Pourtant, même s’il n’y croyait pas, Gabriel sentit dès les applaudissements que son été venait de basculer.
Désormais, son désir l’attachait au domaine.
Désormais, il n’avait d’yeux que pour elle.”
Depuis 2009, JO WITEK écrit pour la jeunesse, explorant les genres, ses envies, l’humain à hauteur d’enfant ou d’adolescent. En dix ans, elle a publié une quarantaine d’ouvrages, albums, romans et documentaires et reçu autant de prix littéraires francophones.

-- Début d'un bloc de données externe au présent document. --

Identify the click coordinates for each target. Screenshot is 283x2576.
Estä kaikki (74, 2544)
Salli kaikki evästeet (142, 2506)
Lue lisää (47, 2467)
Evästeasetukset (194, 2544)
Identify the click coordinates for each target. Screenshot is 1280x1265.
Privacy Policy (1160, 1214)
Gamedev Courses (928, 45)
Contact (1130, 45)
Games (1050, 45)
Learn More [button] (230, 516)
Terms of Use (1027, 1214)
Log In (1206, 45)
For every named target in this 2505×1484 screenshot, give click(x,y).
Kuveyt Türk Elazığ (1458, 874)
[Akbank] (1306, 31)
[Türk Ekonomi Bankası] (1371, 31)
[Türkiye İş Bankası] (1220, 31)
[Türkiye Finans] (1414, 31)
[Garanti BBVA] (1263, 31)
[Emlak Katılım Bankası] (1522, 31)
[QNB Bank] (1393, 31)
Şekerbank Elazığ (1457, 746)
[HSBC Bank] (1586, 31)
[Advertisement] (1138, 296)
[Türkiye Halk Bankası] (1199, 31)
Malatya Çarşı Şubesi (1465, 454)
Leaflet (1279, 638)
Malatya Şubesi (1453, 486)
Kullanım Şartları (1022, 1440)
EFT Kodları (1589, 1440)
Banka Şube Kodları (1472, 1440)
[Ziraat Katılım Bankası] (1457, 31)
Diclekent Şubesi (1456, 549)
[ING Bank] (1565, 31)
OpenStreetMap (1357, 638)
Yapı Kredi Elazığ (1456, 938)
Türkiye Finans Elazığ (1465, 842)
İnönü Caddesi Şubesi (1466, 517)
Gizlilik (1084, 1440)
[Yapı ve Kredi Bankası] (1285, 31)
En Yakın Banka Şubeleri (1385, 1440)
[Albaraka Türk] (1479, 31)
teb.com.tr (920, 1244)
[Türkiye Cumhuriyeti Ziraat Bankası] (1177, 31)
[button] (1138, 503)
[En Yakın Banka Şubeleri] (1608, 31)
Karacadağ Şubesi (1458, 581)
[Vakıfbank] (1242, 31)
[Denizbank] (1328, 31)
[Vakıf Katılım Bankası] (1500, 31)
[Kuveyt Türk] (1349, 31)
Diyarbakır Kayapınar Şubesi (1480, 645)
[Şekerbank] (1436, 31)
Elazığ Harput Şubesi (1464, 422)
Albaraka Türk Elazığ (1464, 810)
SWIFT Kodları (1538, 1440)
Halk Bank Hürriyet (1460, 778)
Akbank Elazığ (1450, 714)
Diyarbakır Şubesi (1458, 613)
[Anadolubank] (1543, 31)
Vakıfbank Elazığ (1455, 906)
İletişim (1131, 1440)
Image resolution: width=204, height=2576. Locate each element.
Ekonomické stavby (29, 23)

Chez Actes Sud jeunesse, elle est l’autrice d’Une fille de… dans la collection “D’une seule voix” (Prix des Lycéens allemands) et de plusieurs romans pour ados : Le Domaine, Un hiver en enfer, Rêves en noir, Peur Express, Un jour j’irai chercher mon prince en skate, Premier arrêt avant l’avenir (mention spéciale du prix Vendredi), J'ai 14 ans et ce n'est pas une bonne nouvelle (Prix Babélio) et Les errantes.
Mais aussi, deux romans pour les 9-12 ans, Une photo de vacances et Y a pas de héros dans ma famille. Elle a également signé les albums Dans la boutique de Madame Nou (illustré par Nathalie Choux) et Petits poids plume (illustré par Charles Berberian).
En juin 2021, elle inaugure chez Actes Sud jeunesse une nouvelle série pour les 8-12 ans : Le Clan des Cabossés.